-- TEXT SEGMENT follows --
I had just finished teaching a day-­‐‑long crash course in basic emergency care. My students were general practitioners and nurses at a small district hospital in a lakeside town on the edge of Rwanda. There are no specialists in these hospitals, only generalists who rotated between the wards, labor and delivery, and the emergency department. My co-­‐‑workers and I wanted to check out how the nascent emergency department at this hospital was functioning. This wasn’t the first district hospital I’d visited, and I spent a fair amount of time helping the government develop their emergency systems, so I already had a sense of what I’d see. Maybe some semblance of a triage system, but likely not working well. Most critical medication in supply, no working cardiac monitors, kind and caring staff who have never known the need to run to a patient’s room. Some good points, lots to work on.

When we walked in, I noticed an old man lying in a stretcher. He was quiet, thin, with a vacant look. You wouldn’t have seen him if you hadn’t been looking. My spidey sense went off and on closer inspection the man was tachypneic, tachycardic, felt warm to the touch.

Sick/not sick. The first and most important lesson in residency is developing the ability to distinguish this. Most of it is well-­‐‑honed observation skills, attention to vital signs, and pattern recognition. We asked what he was there for and were told he had a low blood sugar. The nurses had started an IV and hung a bag of D5. How low was his sugar? Really low. When did you hang the D5? 30 minutes ago. Barely a drop had gone in, the IV was kinked.
-- TEXT SEGMENT concluded --
-- STUDY MATERIAL follows --
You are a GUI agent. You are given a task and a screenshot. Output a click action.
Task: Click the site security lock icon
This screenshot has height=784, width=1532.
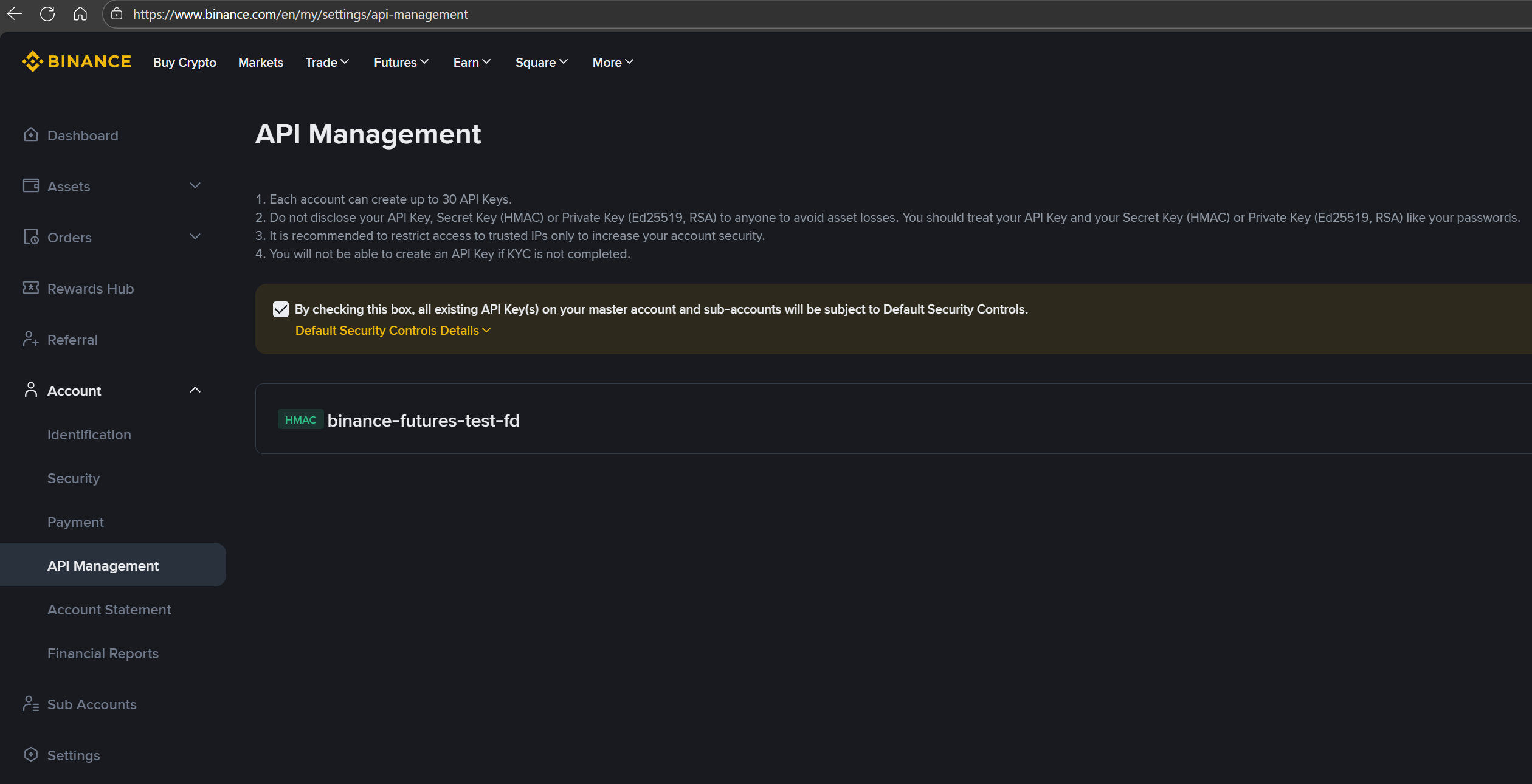117,14
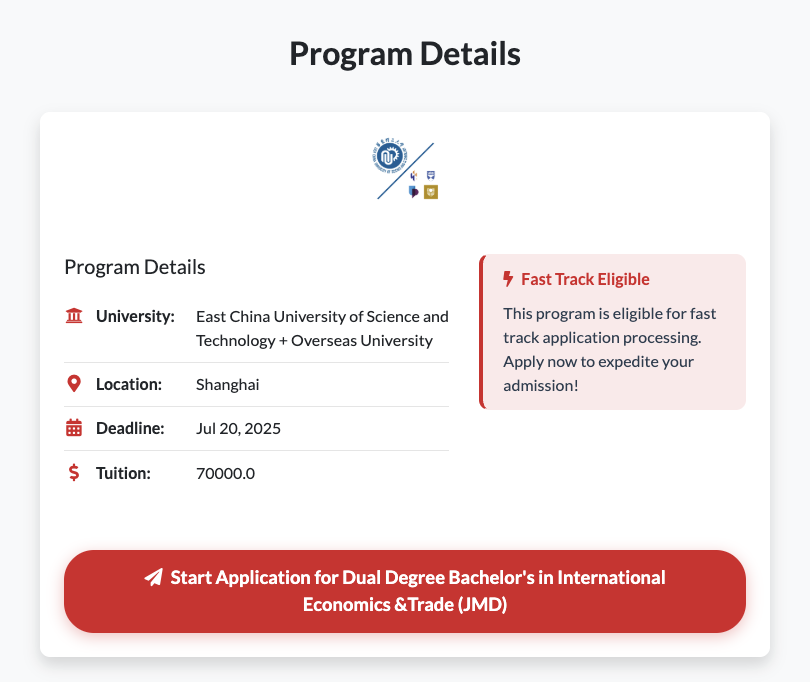Click the deadline calendar icon

point(74,429)
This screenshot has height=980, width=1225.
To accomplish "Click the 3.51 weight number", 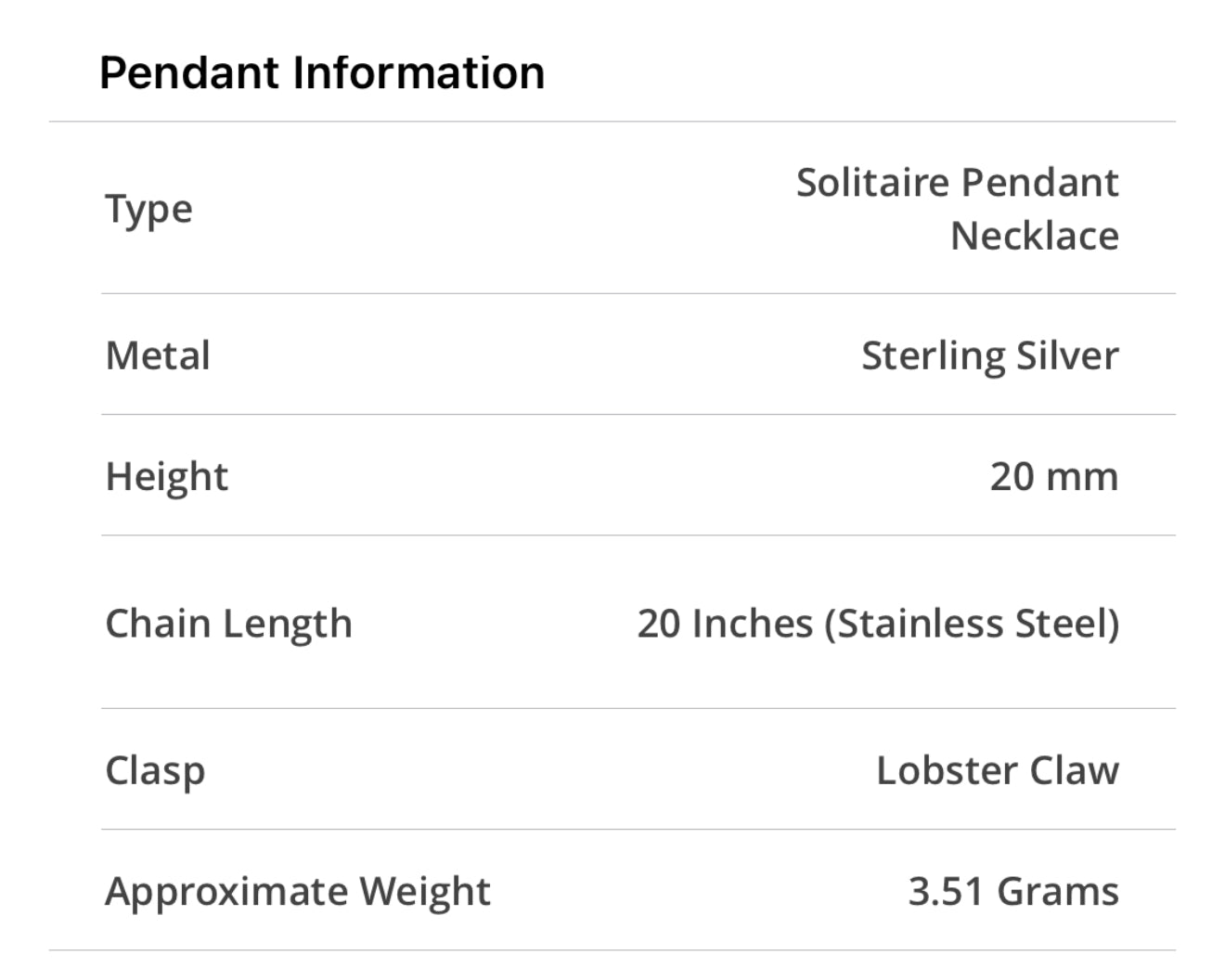I will tap(945, 891).
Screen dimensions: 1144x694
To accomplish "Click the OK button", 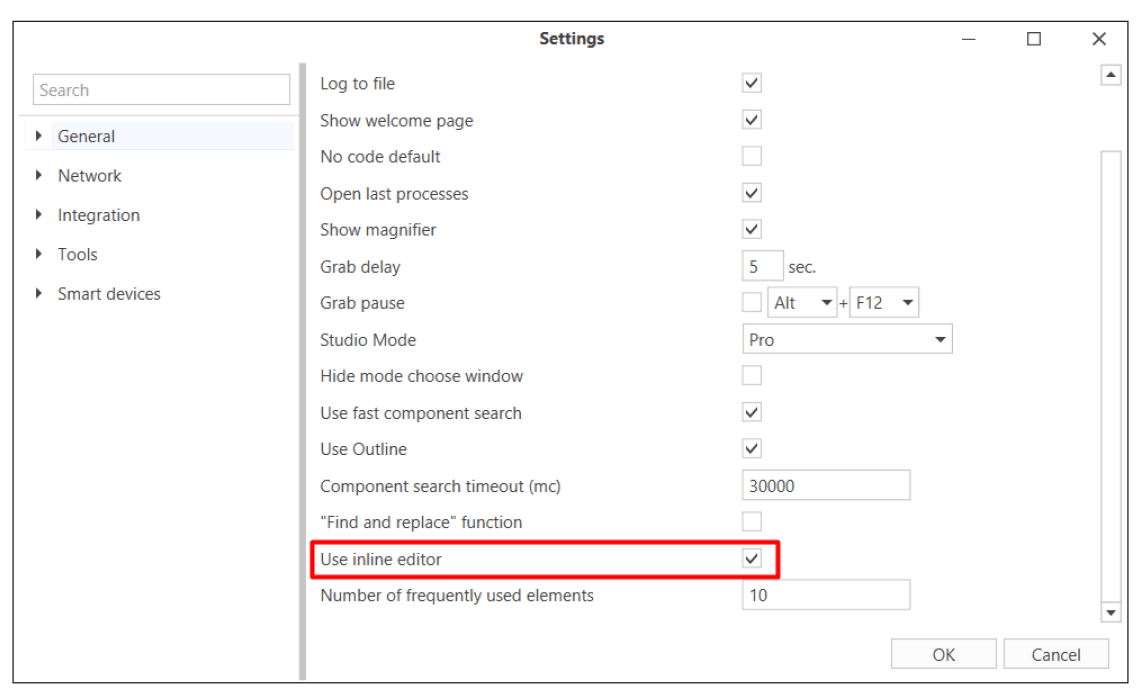I will coord(943,655).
-- STUDY MATERIAL concluded --
=== DIRECTIONS FOR THIS TASK ===
Can you reproduce the entire account of the Rwandan district hospital visit above, word for word?

=== REPLY ===
I had just finished teaching a day-­‐‑long crash course in basic emergency care. My students were general practitioners and nurses at a small district hospital in a lakeside town on the edge of Rwanda. There are no specialists in these hospitals, only generalists who rotated between the wards, labor and delivery, and the emergency department. My co-­‐‑workers and I wanted to check out how the nascent emergency department at this hospital was functioning. This wasn’t the first district hospital I’d visited, and I spent a fair amount of time helping the government develop their emergency systems, so I already had a sense of what I’d see. Maybe some semblance of a triage system, but likely not working well. Most critical medication in supply, no working cardiac monitors, kind and caring staff who have never known the need to run to a patient’s room. Some good points, lots to work on.

When we walked in, I noticed an old man lying in a stretcher. He was quiet, thin, with a vacant look. You wouldn’t have seen him if you hadn’t been looking. My spidey sense went off and on closer inspection the man was tachypneic, tachycardic, felt warm to the touch.

Sick/not sick. The first and most important lesson in residency is developing the ability to distinguish this. Most of it is well-­‐‑honed observation skills, attention to vital signs, and pattern recognition. We asked what he was there for and were told he had a low blood sugar. The nurses had started an IV and hung a bag of D5. How low was his sugar? Really low. When did you hang the D5? 30 minutes ago. Barely a drop had gone in, the IV was kinked.